Domes, Docks and Dunes… a guide to South East Coast of Cornwall
The south-eastern corner of Cornwall has many delights waiting to be discovered. All the usual charms you’d expect to find are here, such as lovely fishing villages, walking trails in plenty, wildlife and some delicious local produce.
The town of Looe has much to recommend it, including a very pleasant sandy beach, where you can sunbathe, paddle or simply sit and watch the world go by, the harbour wall, where there is plenty of space for youngsters to spend a happy few hours crabbing, and a museum, where you can see exhibits encapsulating the history of Looe, and the industries and pursuits that made up the daily life of its residents.
Just a few miles along the coast is the Wild Futures Monkey Sanctuary, which takes in rescued monkeys and apes and cares for them.

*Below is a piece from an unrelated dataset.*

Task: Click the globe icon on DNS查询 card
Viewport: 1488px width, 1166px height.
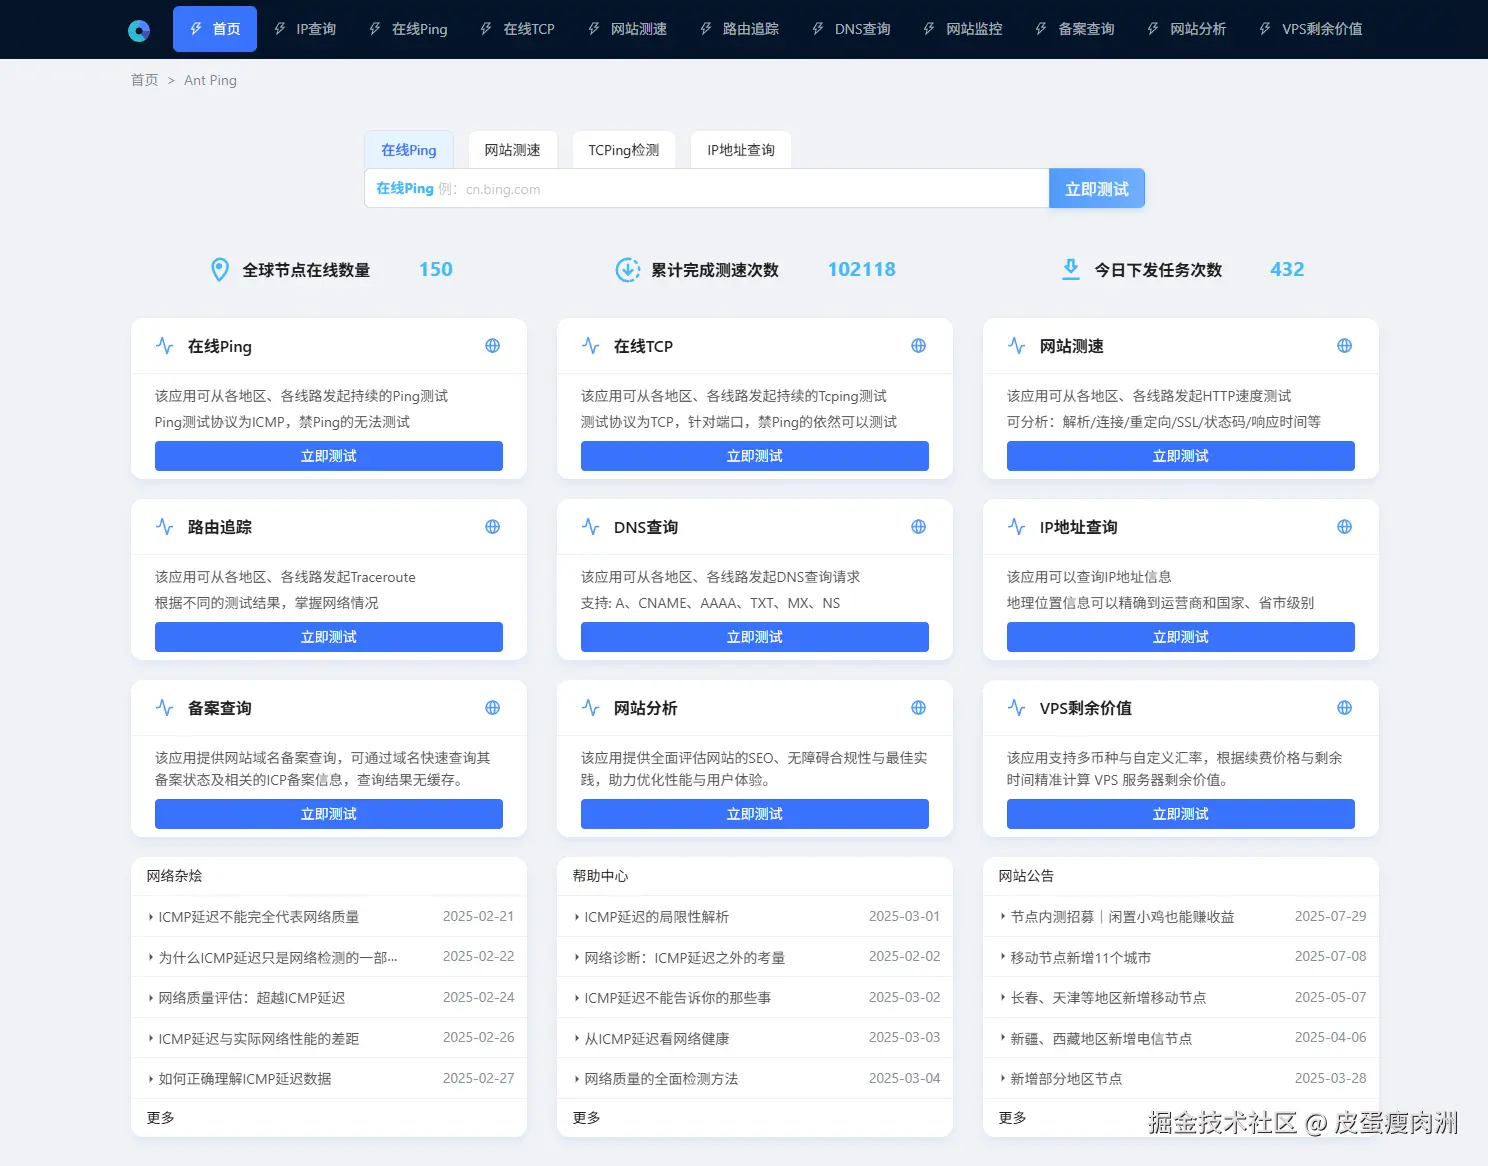Action: [x=918, y=526]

This worthy organisation is well worth a visit.
Further west, Polperro nestles among dramatic cliffs, the stark coastline conjuring up images of smugglers lurking in wait for passing ships, and fishermen bringing home their catch. There are several enchanting beaches and coves, such as Polperro beach, Talland Bay beach, Lantic Bay and Lansallos beach, where sometimes even in the summer they remain relatively free of people, so you may find you have one to yourself! If you enjoy walking, this area of the coast has plenty of cliff paths, beach walks and more, and many people can’t wait to lace up their hiking boots and head into the great outdoors.
The tidal pool gives you a chance to swim or go rockpooling (though caution is advised as it is difficult to get to). Instead, you may want to explore the town and its unique little shops, cosy cafes and charming pubs. A local museum lets you learn about the fascinating history of the area, and the tiny narrow streets (where foot traffic is generally all you’ll see) take you past quaint cottages and even a little model village. When you’ve worked up an appetite, you can sample freshly caught seafood and other delicious local fare.
Further west still is the town of Fowey, and the hamlet of Polruan on the riverbank opposite - you can take a ferry ride between the two, or a trip upriver on a pleasure cruise, with the scenery drifting past on either side. Much of this region is part of an Area of Outstanding Natural Beauty, and from the vantage point of the river, you can see why. Further inland, the tidal creek of Fowey River has extensive sandbanks at low tide, which allow a variety of water birds to nest and find food.
The estuary is also dotted with sailing boats and yachts of all sizes, a testament to the lure of the sea, and fishing craft, a nod to the traditional and ongoing industry which still provides many with their livelihood, and visitors with a delicious meal!
South East Cornwall has many unique and special attractions in the area, such as the Eden Project, The Lost Gardens of Heligan and Restormel Castle.